Closed stevengoossensB closed 3 years ago
For the SSL piece - I will add that for a container deployment, I'd rather have the option of using HTTP or HTTPS, rather than have this rewritten so the core application runs HTTPS out of its own container. For AWS, I prefer to have a load balancer host the HTTPS entrypoint/termination to the application, and then host HTTP-serving nodes in a group configuration from my docker containers. Enabling this approach allows certificate management to be more flexible in both Azure and AWS cloud environments.
Makes sense. How about running the container both on 443, with SSL and 80, without default redirect to SSL? That way everyone can do whatever they want but still use the same container :)
I'm sure that both listeners at the same time will be great. Anyone can always use docker to expose only one of them if they desire.
This is implemented now. The container runs the service both on port 443 and port 80 without redirect.
If this is fine for you, I can merge it.
For me it's fine and works as designed.
Thank you!
Hi, I have found a problem in the dockerfile line 25 and 32. Due to the COPY operation on line 25 not specifying ownership the execution of INSTALL_NODB.sh on line 32 fails due to user "misp" not having enough permissions.
This can easily be solved by adding --chown=misp:misp to the COPY operation.
I hope this is the right way for me to make you aware of the issue/solution, if not please say so and I will do my best to improve in the future.
Hi, I have found a problem in the dockerfile line 25 and 32. Due to the COPY operation on line 25 not specifying ownership the execution of INSTALL_NODB.sh on line 32 fails due to user "misp" not having enough permissions.
This can easily be solved by adding --chown=misp:misp to the COPY operation.
I hope this is the right way for me to make you aware of the issue/solution, if not please say so and I will do my best to improve in the future.
Since this has already been merged, it might be best to submit the fix as a new Pull Request, and reference this PR as the changeset that introduced the problem, or open a new Issue explaining the fix and reference this PR - that way the defect gets tracked as an open issue in GitHub.
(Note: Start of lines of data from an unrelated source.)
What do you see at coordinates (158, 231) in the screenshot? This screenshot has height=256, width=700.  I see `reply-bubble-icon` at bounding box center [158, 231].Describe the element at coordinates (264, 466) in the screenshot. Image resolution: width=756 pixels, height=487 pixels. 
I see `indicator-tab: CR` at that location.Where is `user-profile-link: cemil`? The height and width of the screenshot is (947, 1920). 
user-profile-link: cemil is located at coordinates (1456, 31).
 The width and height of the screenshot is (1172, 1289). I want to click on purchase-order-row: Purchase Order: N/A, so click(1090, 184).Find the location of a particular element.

I've rewritten the Dockerfile so it uses the Installerscript and installs all but the Database in the container. This includes GPG key generation, SSL setup,... which makes part of what was done in the run.sh file obsolete.
Since the container itself now runs SSL, the Docker compose file with NGINX in front of MISP is obsolete so I removed that as well. Maybe the PR should move to a different branch because of the big change compared to the old container.